* _TASK INSTRUCTIONS_: Exactly the lines below, starting with the one containing "Noticias (478, 390)" and going on through the one containing "Saber más acerca de las cookies (661, 776)", must be reproduced, both ends included, and no pictures with them.

** PROVIDED RECORDS follows **

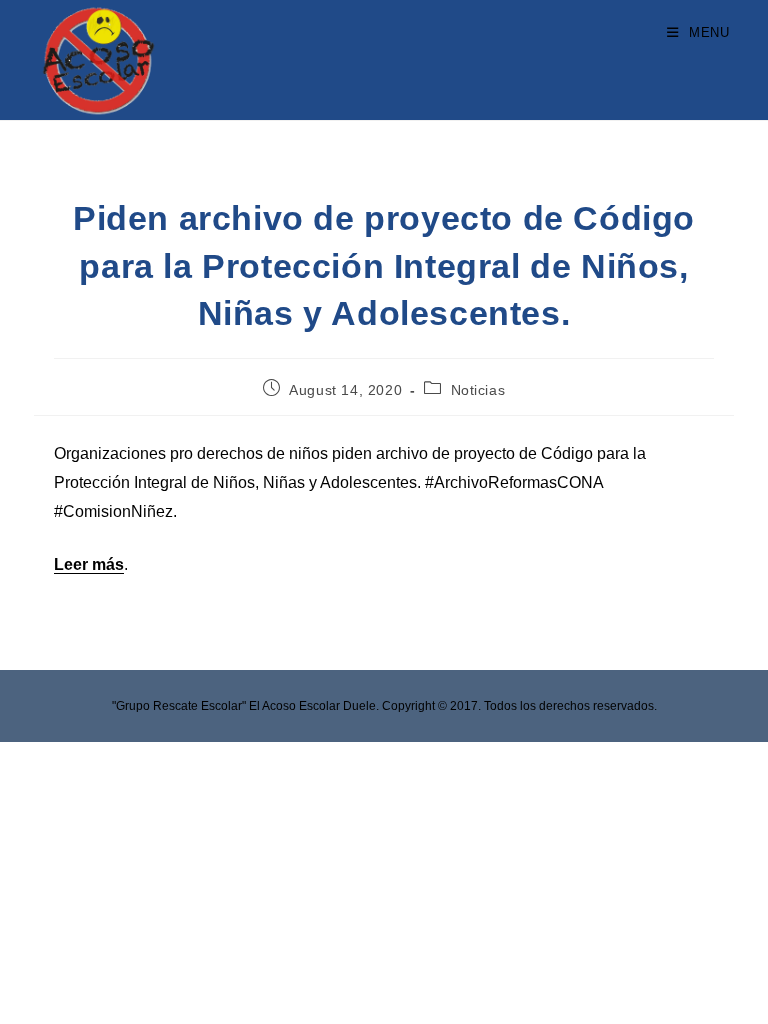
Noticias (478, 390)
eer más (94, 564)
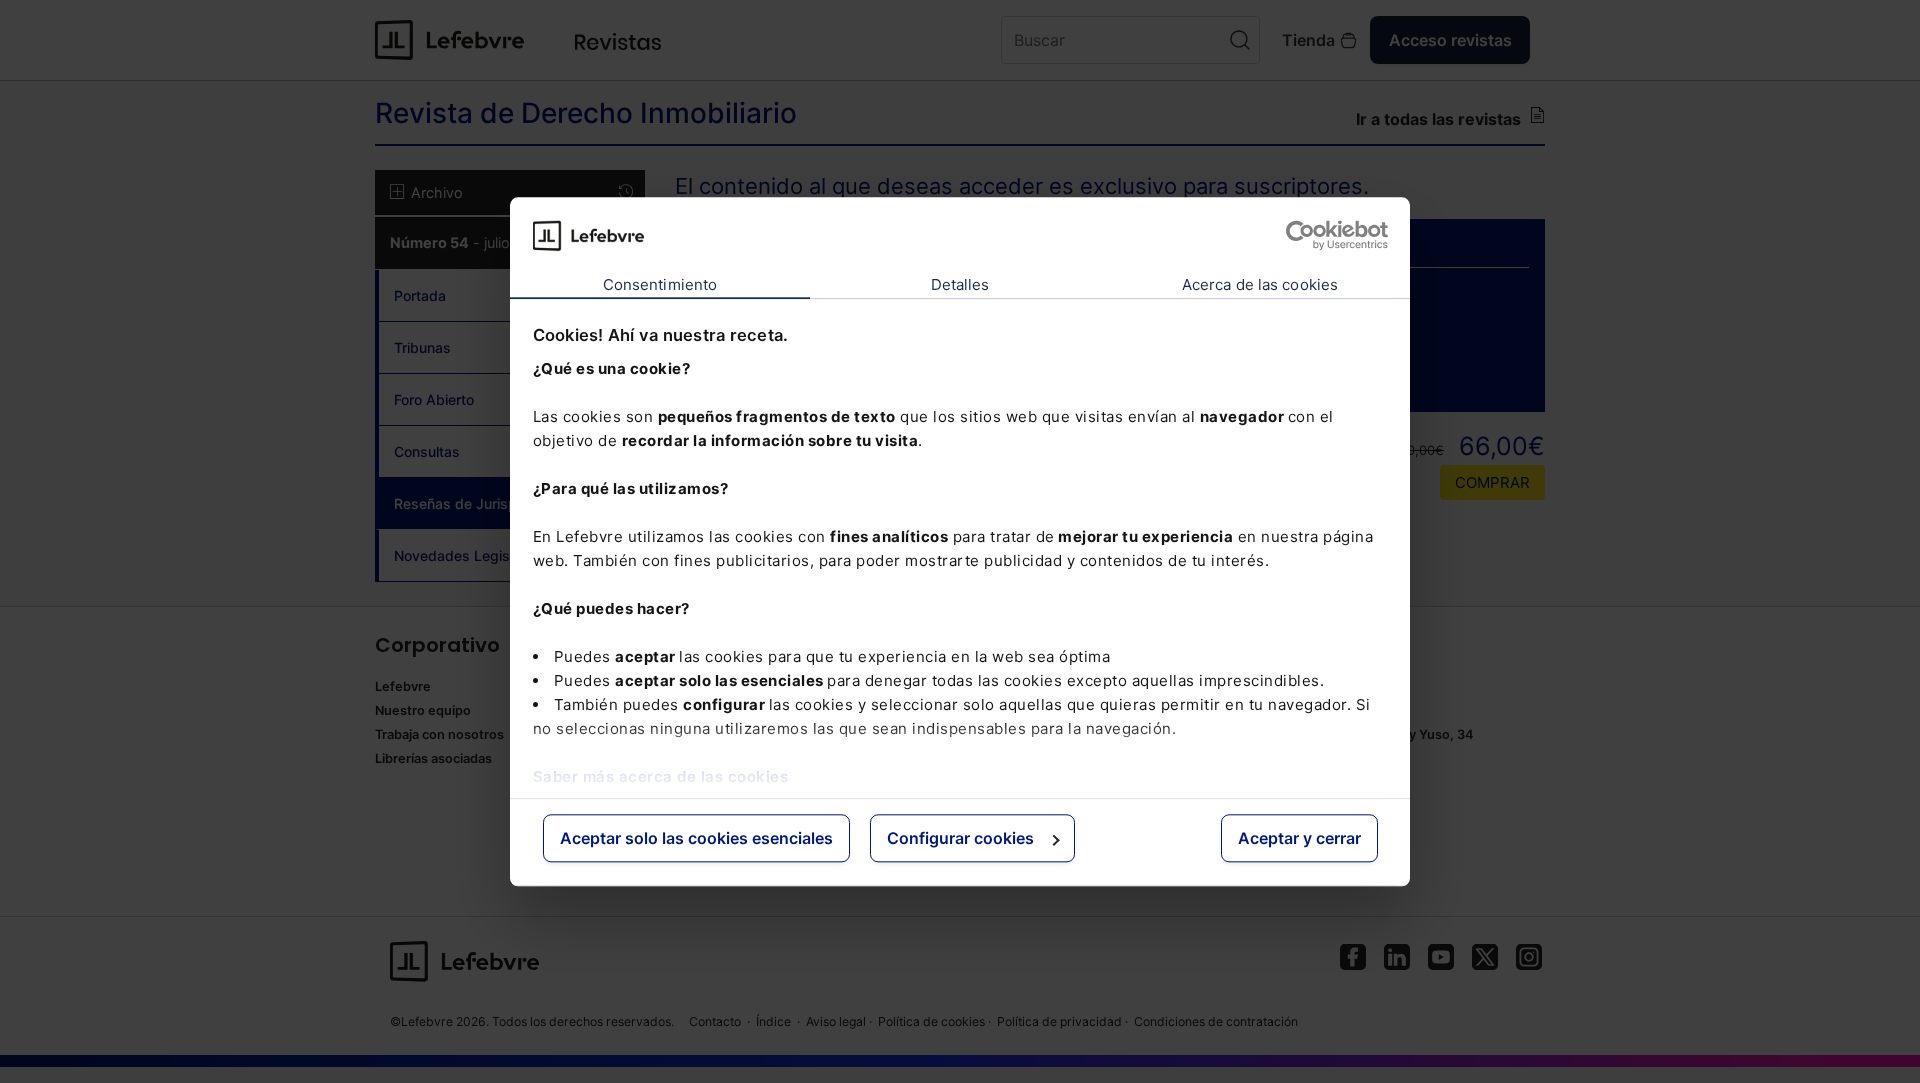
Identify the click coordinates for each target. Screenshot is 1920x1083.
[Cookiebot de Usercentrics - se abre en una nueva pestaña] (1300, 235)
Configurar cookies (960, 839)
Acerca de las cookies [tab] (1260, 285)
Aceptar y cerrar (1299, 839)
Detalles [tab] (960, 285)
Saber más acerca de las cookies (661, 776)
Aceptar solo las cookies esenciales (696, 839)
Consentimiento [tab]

** End of PROVIDED RECORDS **
** PROVIDED RECORDS follows **

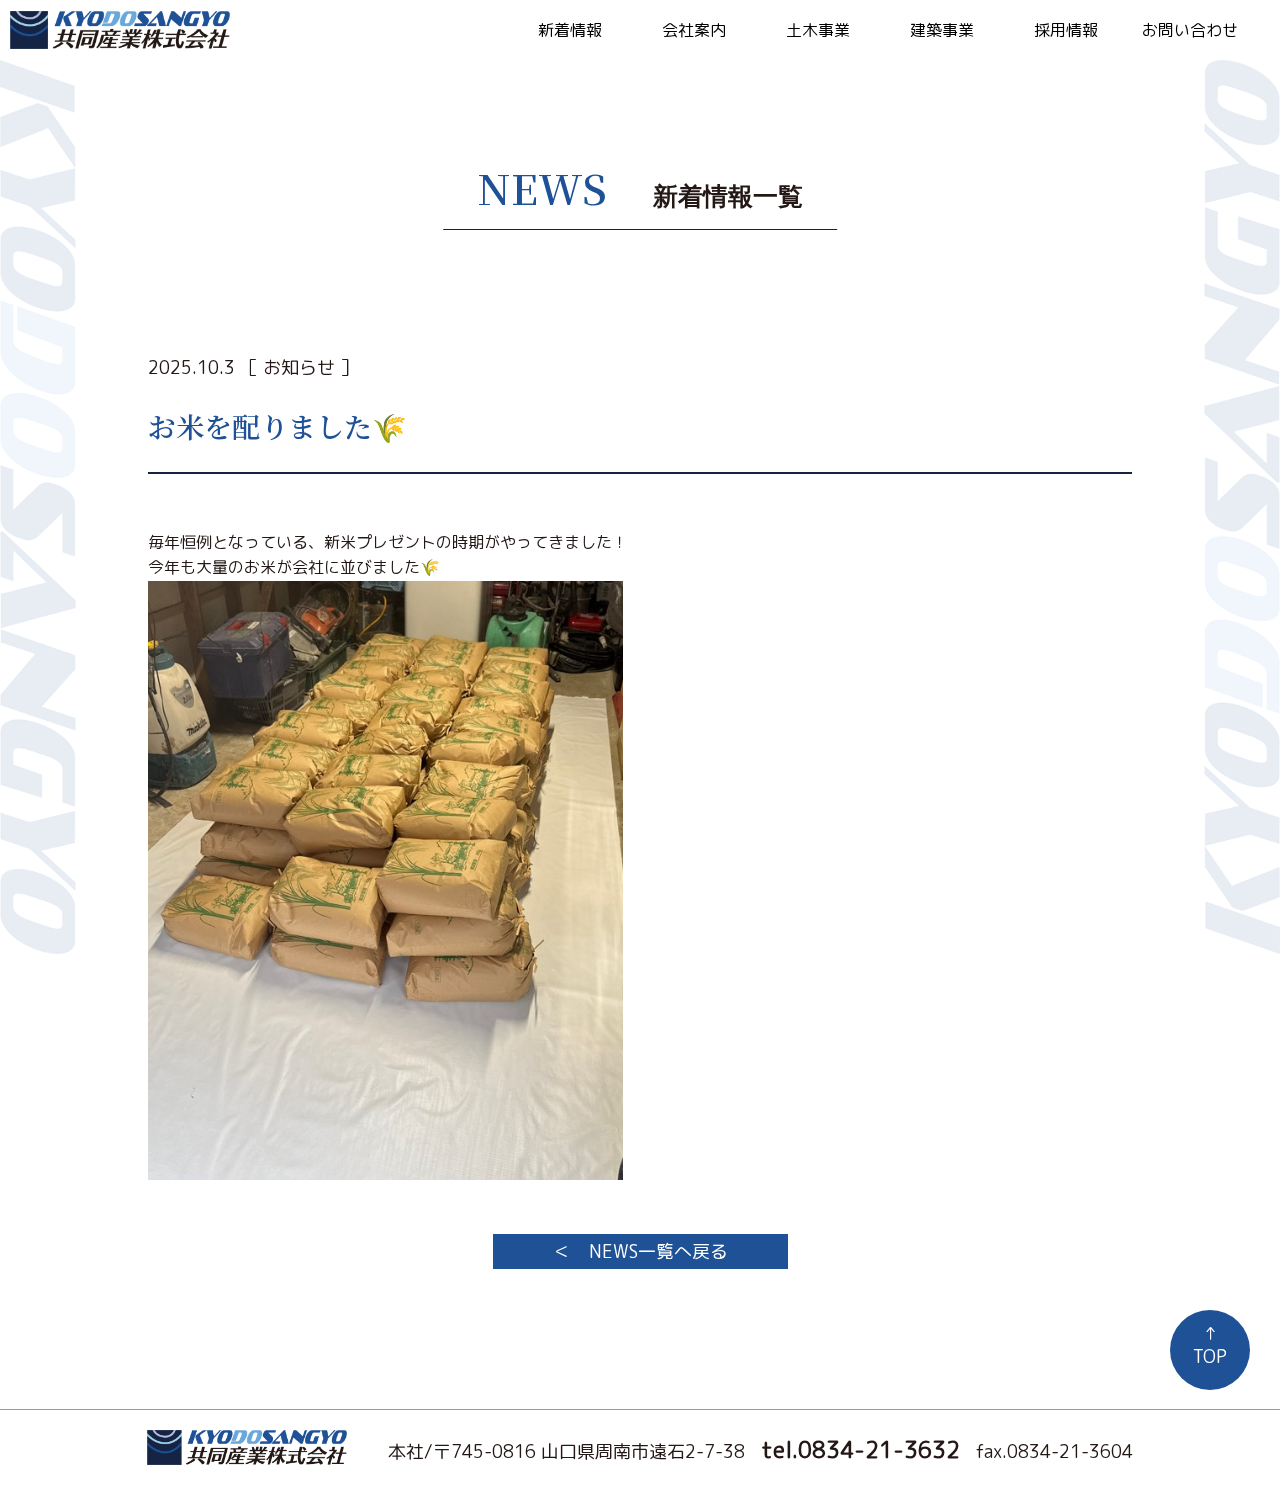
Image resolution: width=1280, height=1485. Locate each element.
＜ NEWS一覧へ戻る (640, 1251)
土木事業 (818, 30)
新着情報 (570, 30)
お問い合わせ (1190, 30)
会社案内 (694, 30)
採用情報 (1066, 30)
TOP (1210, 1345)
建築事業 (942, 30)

** End of PROVIDED RECORDS **
** PROVIDED RECORDS follows **

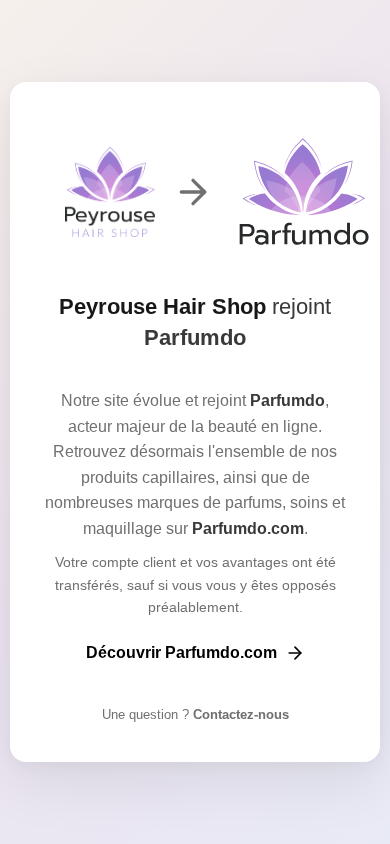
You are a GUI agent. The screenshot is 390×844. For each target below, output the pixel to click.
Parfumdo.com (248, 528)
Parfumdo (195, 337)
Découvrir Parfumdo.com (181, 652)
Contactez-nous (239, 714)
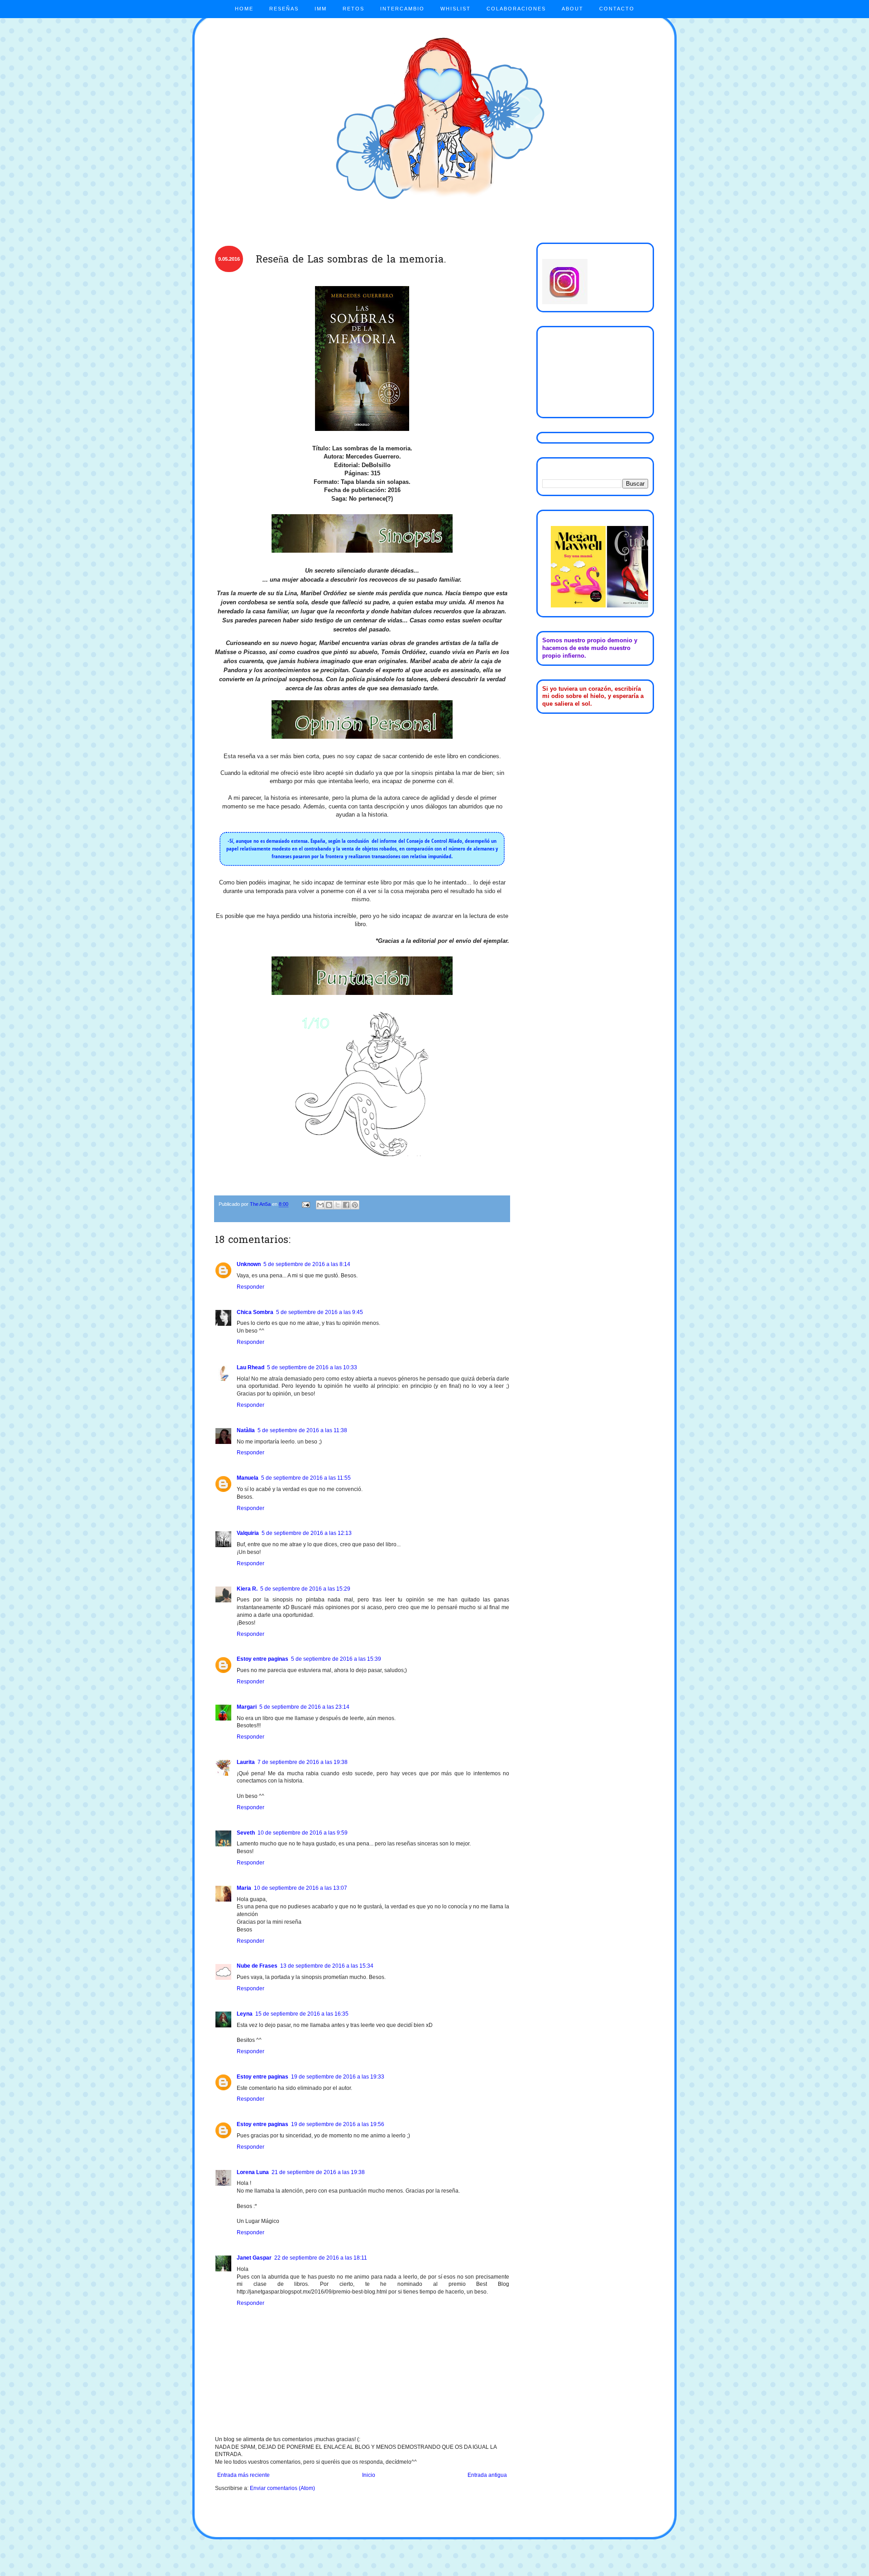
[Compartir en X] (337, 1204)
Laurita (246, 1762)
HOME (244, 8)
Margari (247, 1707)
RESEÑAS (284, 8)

** End of PROVIDED RECORDS **

* _FINAL ANSWER_:
Noticias (478, 390)
eer más (94, 564)
Identify the click coordinates for each target. Screenshot is 1920x1083.
[Cookiebot de Usercentrics - se abre en una nueva pestaña] (1300, 235)
Configurar cookies (960, 839)
Acerca de las cookies [tab] (1260, 285)
Aceptar y cerrar (1299, 839)
Detalles [tab] (960, 285)
Saber más acerca de las cookies (661, 776)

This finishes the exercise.